**MATERIAL PROVIDED**
....

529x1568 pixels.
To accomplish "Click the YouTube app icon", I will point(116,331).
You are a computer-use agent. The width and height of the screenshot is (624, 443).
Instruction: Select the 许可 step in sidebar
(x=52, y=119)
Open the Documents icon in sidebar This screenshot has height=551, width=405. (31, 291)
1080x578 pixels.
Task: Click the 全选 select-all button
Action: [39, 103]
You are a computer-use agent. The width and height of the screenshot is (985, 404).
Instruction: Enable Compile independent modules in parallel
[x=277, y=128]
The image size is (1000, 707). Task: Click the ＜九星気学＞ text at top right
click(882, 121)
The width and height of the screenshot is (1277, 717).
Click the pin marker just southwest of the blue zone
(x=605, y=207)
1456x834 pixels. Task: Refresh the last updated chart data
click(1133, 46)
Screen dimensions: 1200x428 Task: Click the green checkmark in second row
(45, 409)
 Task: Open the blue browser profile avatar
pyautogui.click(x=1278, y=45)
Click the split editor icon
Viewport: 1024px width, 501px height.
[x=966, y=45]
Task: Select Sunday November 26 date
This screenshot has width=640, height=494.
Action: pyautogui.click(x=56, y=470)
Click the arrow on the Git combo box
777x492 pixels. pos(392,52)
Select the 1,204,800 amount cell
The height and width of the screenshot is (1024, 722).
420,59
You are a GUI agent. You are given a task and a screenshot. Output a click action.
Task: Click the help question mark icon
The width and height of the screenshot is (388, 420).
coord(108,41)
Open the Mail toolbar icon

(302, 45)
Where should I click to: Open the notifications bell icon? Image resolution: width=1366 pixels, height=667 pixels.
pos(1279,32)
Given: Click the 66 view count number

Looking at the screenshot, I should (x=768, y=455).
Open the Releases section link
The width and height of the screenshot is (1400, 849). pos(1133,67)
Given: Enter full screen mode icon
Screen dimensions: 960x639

....

**EXERCISE DESCRIPTION**
Return every line from the entries above that contains the word "agent".

**FINAL ANSWER**
You are a computer-use agent. The width and height of the screenshot is (624, 443).
You are a computer-use agent. The width and height of the screenshot is (985, 404).
You are a GUI agent. You are given a task and a screenshot. Output a click action.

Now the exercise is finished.